A majority of the worlds poorest countries today are in Africa. Of course some African countries like South Africa and Egypt are not quite as poor as others like Angola and Ethiopia. And though in recent years absolute poverty in Africa has shown some slight falls, African income levels have actually been dropping relative to the rest of the world. So poor Africa has been getting relatively poorer on average, and 2014 sees North East Africa again having starvation for millions in the region now especially affecting Somalia, Sudan and South Sudan – and in Somalia religious war has been worsening the famine situation there.
Lack of infrastructure
2. Financial aid going to African countries has often been mostly emergency food aid needed as short-term help with famines, and any longer-term aid has often been misappropriated for personal wealth by corrupt officials or for military spending. Where useful financial aid has been supplied to African countries it has often been in the form of loans with high interest rates that poor countries find too expensive a debt burden. Africa has to date attracted little foreign investment though much of that has been more stable longer-term European investment as in mining.
3. The terms of trade set by richer countries tend often to exploit poor countries and give unfairly low price for their exports of commodities such as tea, coffee, bananas and their other export products. And foreign businesses operating in Africa also often do not help the local economy as much as they easily could help. Some of these problems are of course not unique to Africa and are seen also in some non-African poor countries.
4. Education, medicine and drinking water are also major problems in poor African countries – as well as transport and energy. Diseases like AIDS, malaria and cholera are widespread with the latter two involving poor water systems. In some African countries a lack of adequate medical services is helping maintain poverty for many families.

### QUESTIONS
1. List every country named in the passage on poverty in Africa.
2. According to the passage on poverty in Africa, why has useful financial aid often been hard on the countries that receive it?
3. Continue the passage on poverty in Africa from its last sentence.
The material after this point comes from a separate, unrelated source.

### RECORD EXTRACTS
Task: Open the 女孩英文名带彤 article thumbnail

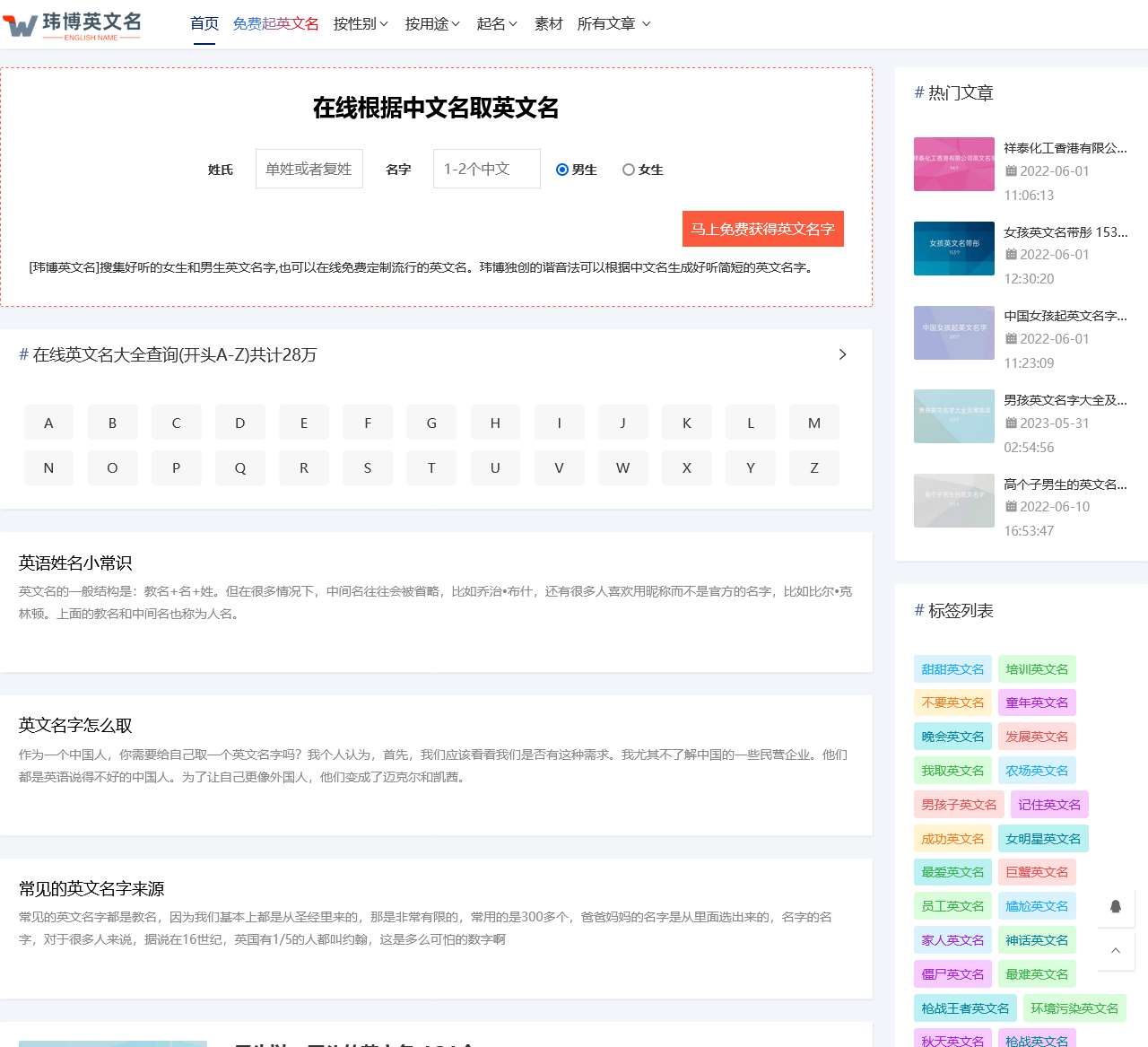Action: (x=953, y=249)
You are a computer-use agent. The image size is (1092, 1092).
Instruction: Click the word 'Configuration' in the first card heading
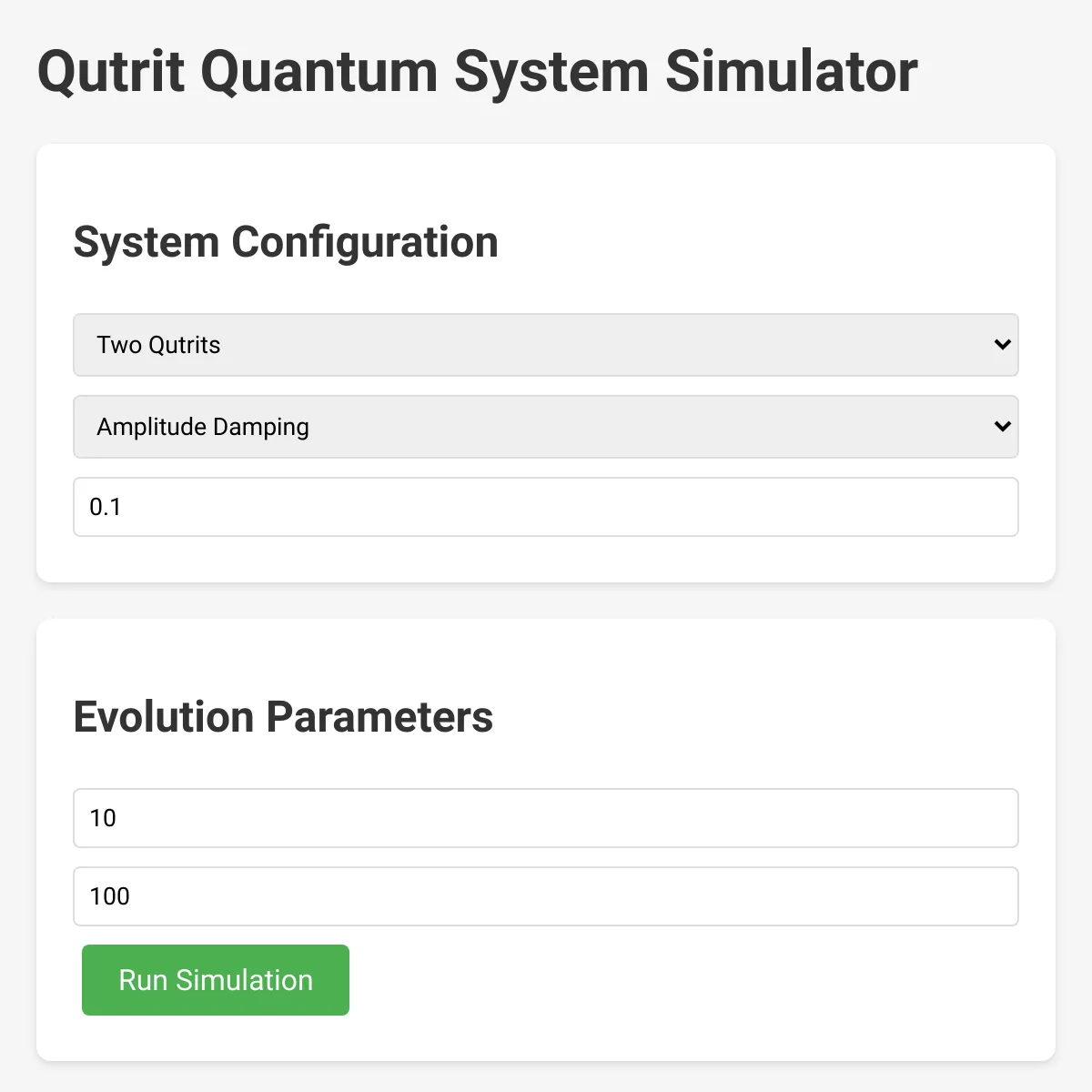(x=365, y=243)
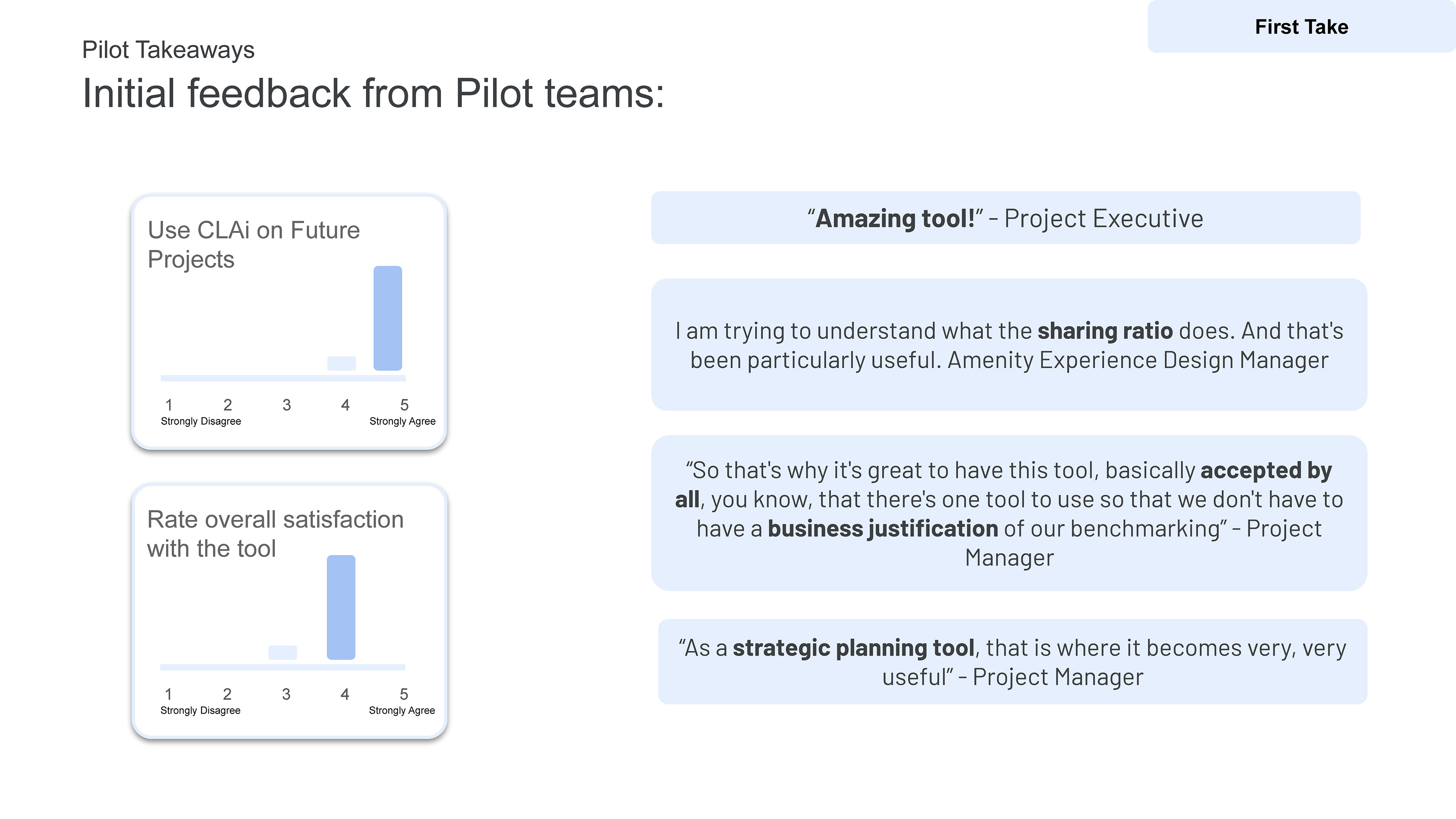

### RESULTS BY TASK
1. South Africa, Egypt, Angola, Ethiopia, Somalia, Sudan, South Sudan

2. It has often been supplied as loans with high interest rates. Poor countries find the resulting debt burden too expensive.

3.
5. Many have noted that countries in Africa have often suffered from civil wars and inadequate government, and this may be in part due to many African countries being artificial colonial creations with borders that make sustainable government more difficult. Conflict-torn countries with long running civil wars such as Angola, Burundi, Mozambique, Somalia and Uganda have had little effective government, making it very difficult to get hold of supplies or build necessary infrastructures. This has also given neighbouring countries big refugee problems. And much of Africa has also had corrupt government, like Zimbabwe. But in Africa both the wars and the corrupt governments maintaining poverty, have often been supported by richer Western governments.
But many countries in Africa are now showing some real signs of progress towards better governance. The African Union has established the voluntary self-monitoring Africa Peer Review Mechanism (APRM) for states to conform to agreed political, economic and corporate governance values. Twenty nine of Africa’s fifty three states signed up to participate in APRM by June 2008, being – Algeria, Angola, Benin, Burkina Faso, Cameroon, Djibouti, Egypt, Ethiopia, Gabon, Ghana, Kenya, Lesotho, Malawi, Mali, Mauritania, Mauritius, Mozambique, Nigeria, Republic of Congo, Rwanda, Sao Tome & Principe, Senegal, Sierra Leone, South Africa, Sudan, Tanzania, Togo, Uganda and Zambia. This at least shows that governments of these countries are aware that government may need improving.
Some of the poorest countries in Africa really need substantial prolonged aid to fund direct universal welfare benefit systems to help them climb out of poverty. Extreme poverty being widespread helps cause other bad things like many children being sold as slaves or used in armies and getting no education.
Overcoming poverty is not a gesture of charity, it is an act of justice.